I dirigenti a tempo indeterminato nei comuni italiani sono, in valore assoluto, 3.392. Oltre un dirigente su tre, il 35,8%, è donna (Tabella 1). A livello regionale, la maggiore incidenza della componente femminile si rileva nei comuni della Valle d'Aosta. In tali realtà amministrative, infatti, si raggiunge la parità nella rappresentanza dei generi: su un totale di 10 dirigenti comunali, 5 sono donne e 5 uomini.

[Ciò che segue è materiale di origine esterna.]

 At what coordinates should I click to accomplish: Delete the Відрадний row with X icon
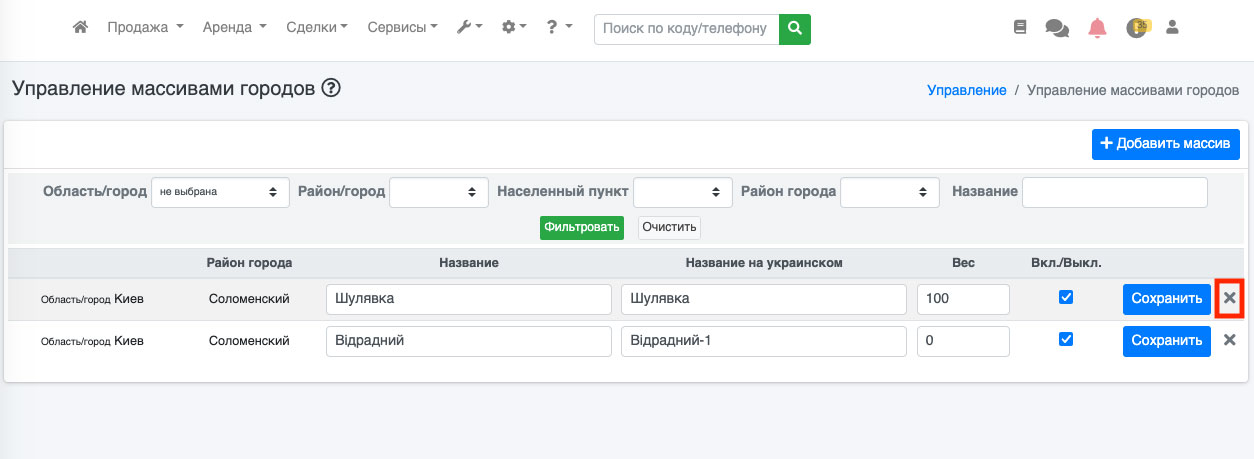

La dotazione organica complessiva nei comuni italiani è pari a 500.287 unità1. Il personale comunale in servizio al 31 dicembre 2012, al netto delle unità di personale che non rientrano nella dotazione organica2, è pari a 388.281 (Tabella 1). Dal rapporto tra questi due valori, dotazione organica e personale in servizio al netto del personale fuori dotazione organica, si ottiene la percentuale di copertura della dotazione organica. A livello nazionale è pari al 77,6%, ma, percentuali superiori a tale valore medio si rilevano nei comuni delle regioni del nord, in cui si raggiunge l'82,6% di copertura. Il valore più basso, invece, si rileva in media nei comuni delle regioni del sud e delle isole, in cui la percentuale di copertura dei posti previsti nella struttura organizzativa degli enti scende al 71,5%.
Per personale con contratto di lavoro flessibile si intende il personale con rapporto di lavoro a tempo determinato, con contratti di formazione-lavoro, i lavoratori interinali ed i lavoratori socialmente utili (LSU). Nel 2012 le unità di personale1 che nei comuni italiani hanno un rapporto di lavoro flessibile ammontano a 40.519 (Tabella 1). Tale tipologia di rapporto di lavoro risulta particolarmente diffusa nelle amministrazioni comunali siciliane con 13.257 unità, il 32,7% del totale, seguite da quelle calabresi con 4.013 unità, il 9,9% del totale, quelle campane con 3.947 unità, il 9,7% del totale e quelle laziali con 3.537 unità, l'8,7% del totale.
Analizzando la ripartizione per genere del personale comunale, si osserva che oltre la metà, il 52,7%, è donna (Tabella 1). In generale, è nei comuni delle regioni del nord e del centro, tranne che in quelli di Umbria e Marche, che si rileva un'incidenza percentuale di personale di genere femminile superiore al dato medio. Nei comuni dell'Emilia-Romagna oltre due terzi, il 67,5%, del personale è donna, in quelli della Lombardia, del Piemonte e del Lazio il rapporto è di circa 6 su 10.